*** GIVEN RECORDS

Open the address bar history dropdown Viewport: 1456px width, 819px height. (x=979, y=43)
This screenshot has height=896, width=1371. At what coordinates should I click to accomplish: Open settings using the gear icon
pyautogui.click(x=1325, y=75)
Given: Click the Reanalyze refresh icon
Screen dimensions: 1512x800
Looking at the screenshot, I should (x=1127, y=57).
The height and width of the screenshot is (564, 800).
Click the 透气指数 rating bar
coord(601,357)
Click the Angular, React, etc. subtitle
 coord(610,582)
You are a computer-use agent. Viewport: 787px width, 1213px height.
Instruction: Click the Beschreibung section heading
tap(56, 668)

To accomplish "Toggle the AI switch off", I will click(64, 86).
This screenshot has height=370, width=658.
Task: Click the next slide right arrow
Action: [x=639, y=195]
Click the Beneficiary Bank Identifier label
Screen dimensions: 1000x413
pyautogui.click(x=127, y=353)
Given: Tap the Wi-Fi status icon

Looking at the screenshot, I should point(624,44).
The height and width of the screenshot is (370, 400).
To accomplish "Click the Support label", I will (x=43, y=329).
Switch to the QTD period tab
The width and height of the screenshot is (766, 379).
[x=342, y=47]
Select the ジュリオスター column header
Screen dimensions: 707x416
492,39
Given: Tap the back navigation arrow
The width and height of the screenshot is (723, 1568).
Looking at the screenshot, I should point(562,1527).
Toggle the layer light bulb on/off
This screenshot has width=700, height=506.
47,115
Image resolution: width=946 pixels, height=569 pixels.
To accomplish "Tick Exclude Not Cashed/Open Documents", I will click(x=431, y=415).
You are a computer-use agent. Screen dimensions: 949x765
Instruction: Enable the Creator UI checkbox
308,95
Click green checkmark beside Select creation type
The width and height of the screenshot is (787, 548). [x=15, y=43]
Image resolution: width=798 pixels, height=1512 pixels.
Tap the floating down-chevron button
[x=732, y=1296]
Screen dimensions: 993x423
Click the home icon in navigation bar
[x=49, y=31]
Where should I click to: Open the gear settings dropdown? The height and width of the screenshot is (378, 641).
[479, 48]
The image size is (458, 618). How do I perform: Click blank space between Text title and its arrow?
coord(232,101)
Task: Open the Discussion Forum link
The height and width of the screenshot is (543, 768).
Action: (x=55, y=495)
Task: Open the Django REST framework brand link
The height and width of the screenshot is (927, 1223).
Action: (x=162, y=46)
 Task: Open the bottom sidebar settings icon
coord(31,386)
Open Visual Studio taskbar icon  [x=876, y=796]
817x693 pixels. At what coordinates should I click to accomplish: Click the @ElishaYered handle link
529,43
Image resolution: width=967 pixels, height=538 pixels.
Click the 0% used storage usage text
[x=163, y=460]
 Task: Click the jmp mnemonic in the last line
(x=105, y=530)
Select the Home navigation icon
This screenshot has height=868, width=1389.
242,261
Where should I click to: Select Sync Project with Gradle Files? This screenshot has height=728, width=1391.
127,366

******

■ STATED TASK: Identify every line in the data above that contains the string "Select". Copy each of those lines in full.

■ COMPLETE ANSWER:
Select the ジュリオスター column header
Click green checkmark beside Select creation type
Select the Home navigation icon
Where should I click to: Select Sync Project with Gradle Files? This screenshot has height=728, width=1391.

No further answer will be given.